:: Work instructions ::
Reproduce the stretch of entries below from the line containing "become (168, 198)" through the end of the entries, both ends included. Leave the pictures out of your copy.

:: Entries provided ::
## START
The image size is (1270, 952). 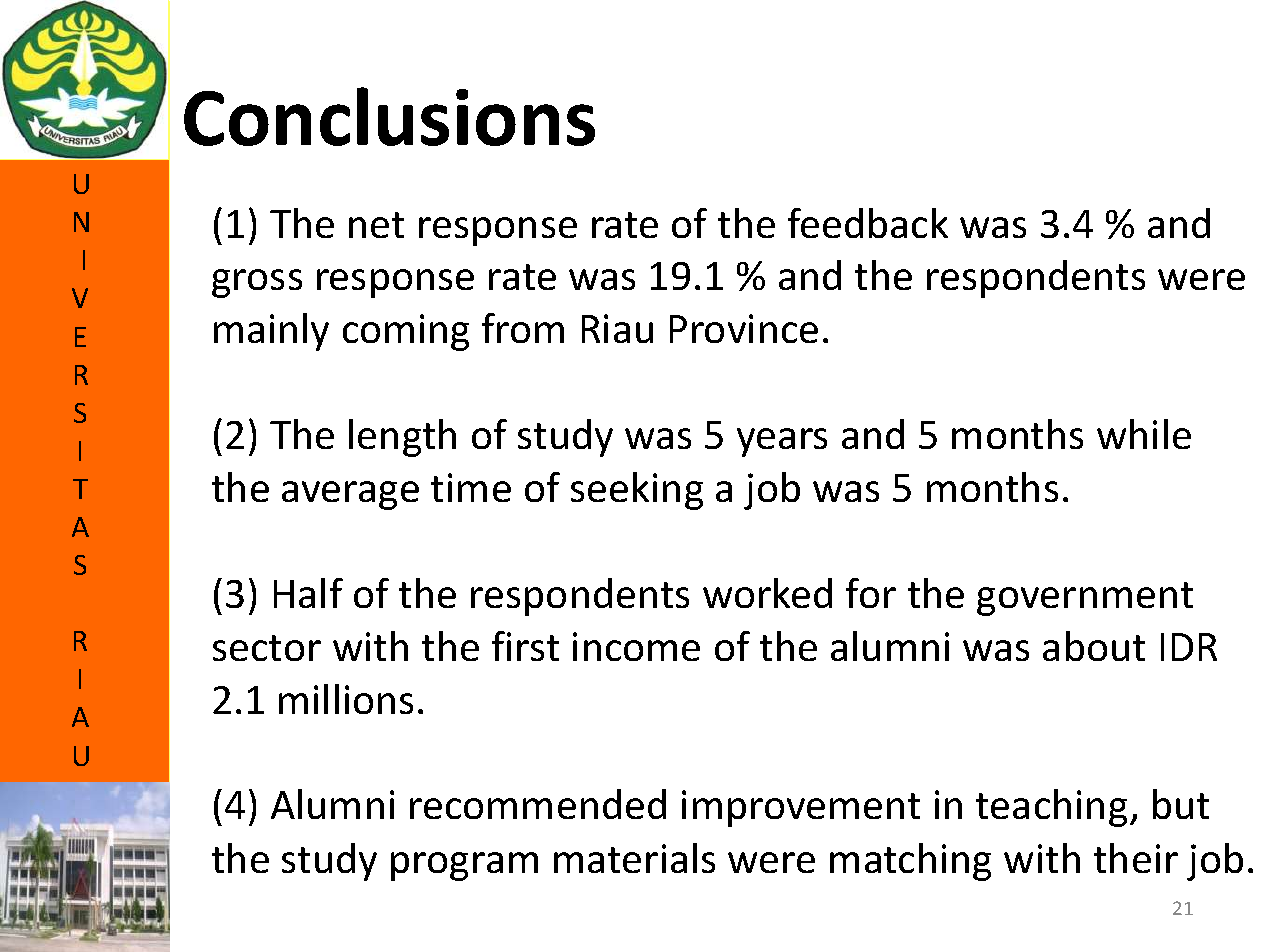 I want to click on seeking, so click(x=637, y=491).
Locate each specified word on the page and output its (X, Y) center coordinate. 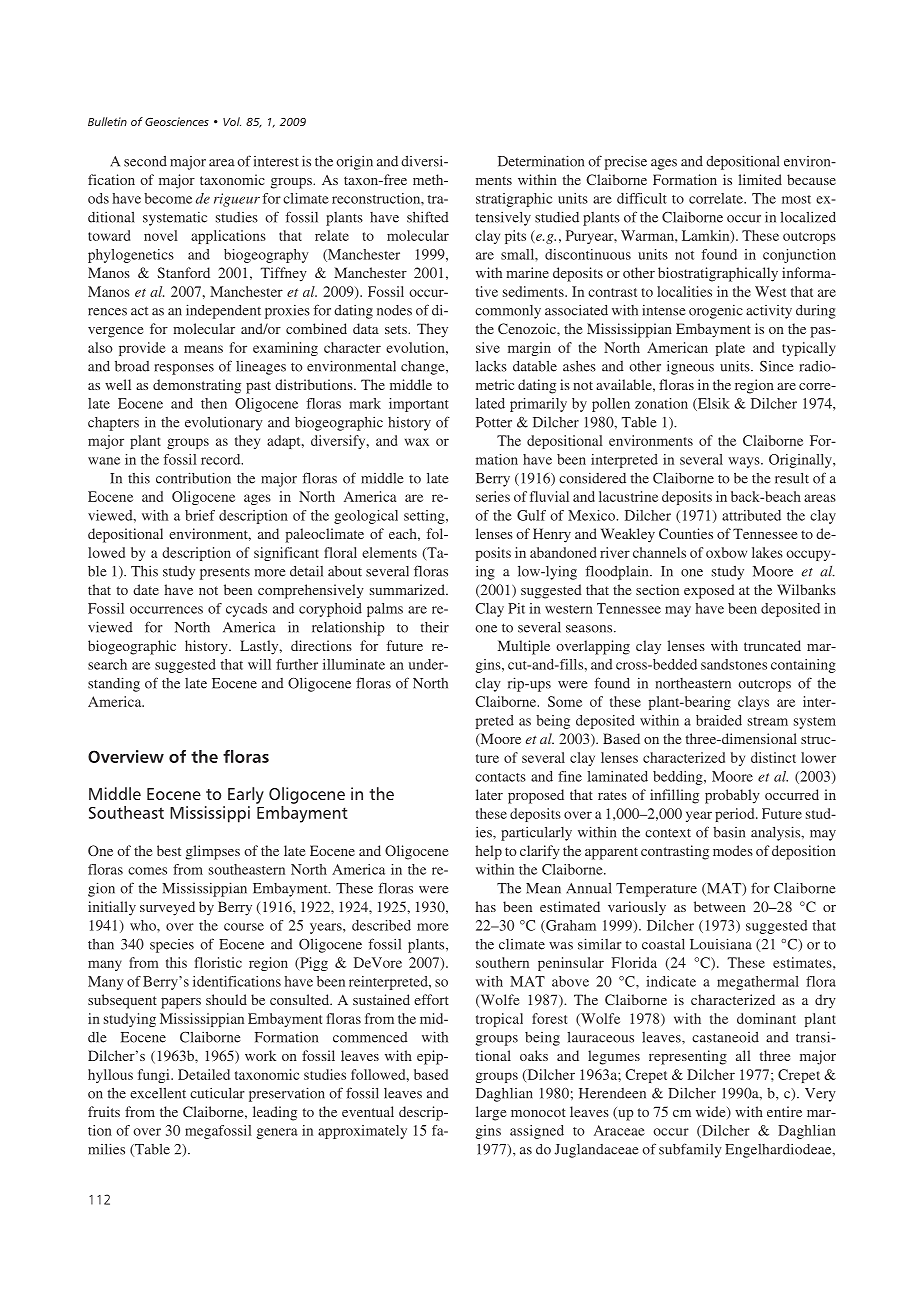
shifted (428, 217)
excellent (158, 1093)
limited (760, 179)
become (168, 198)
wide (712, 1112)
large (491, 1113)
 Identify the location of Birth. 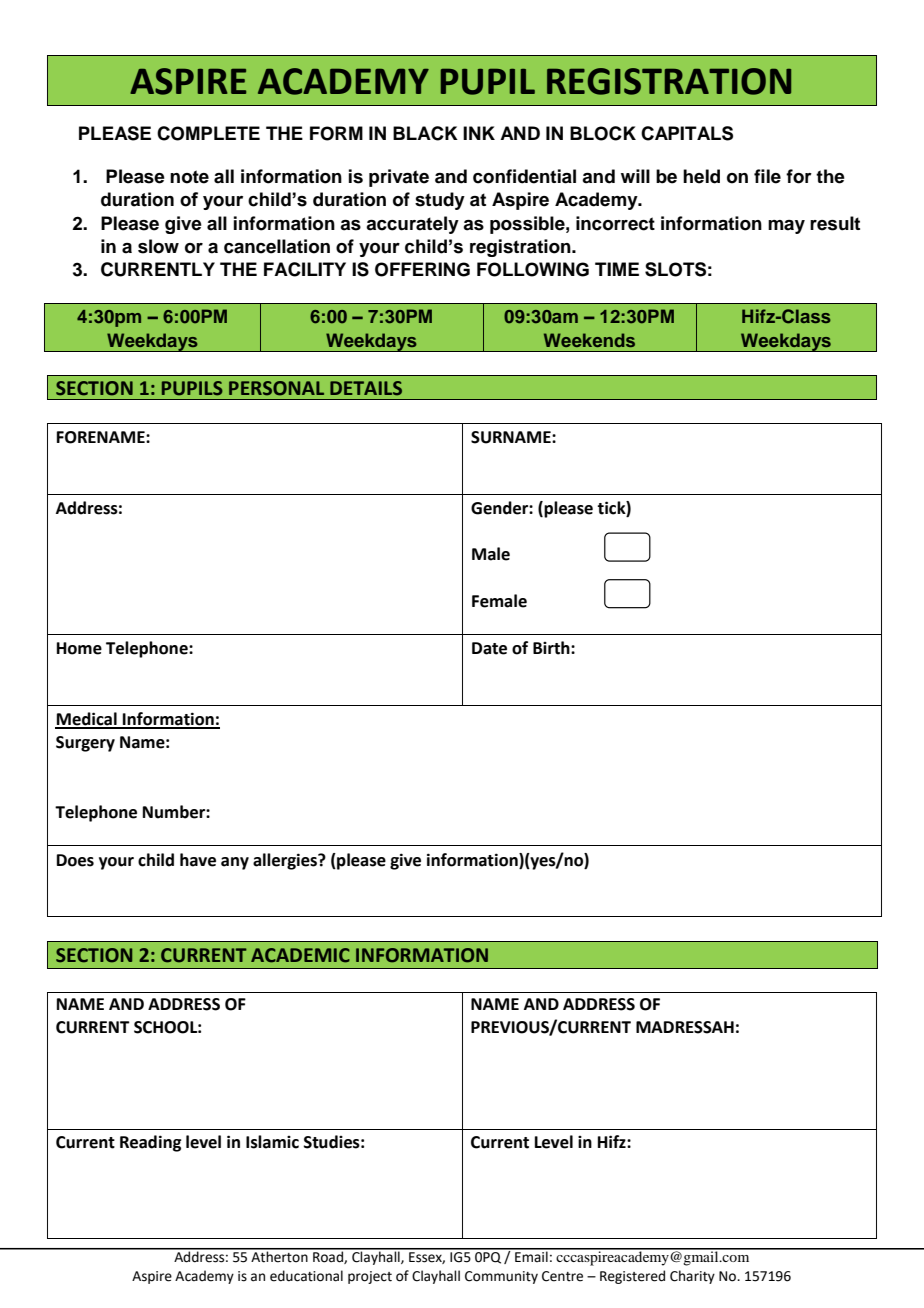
## END
:: The completed task ::
become (168, 198)
wide (712, 1112)
large (491, 1113)
 Identify the location of Birth. 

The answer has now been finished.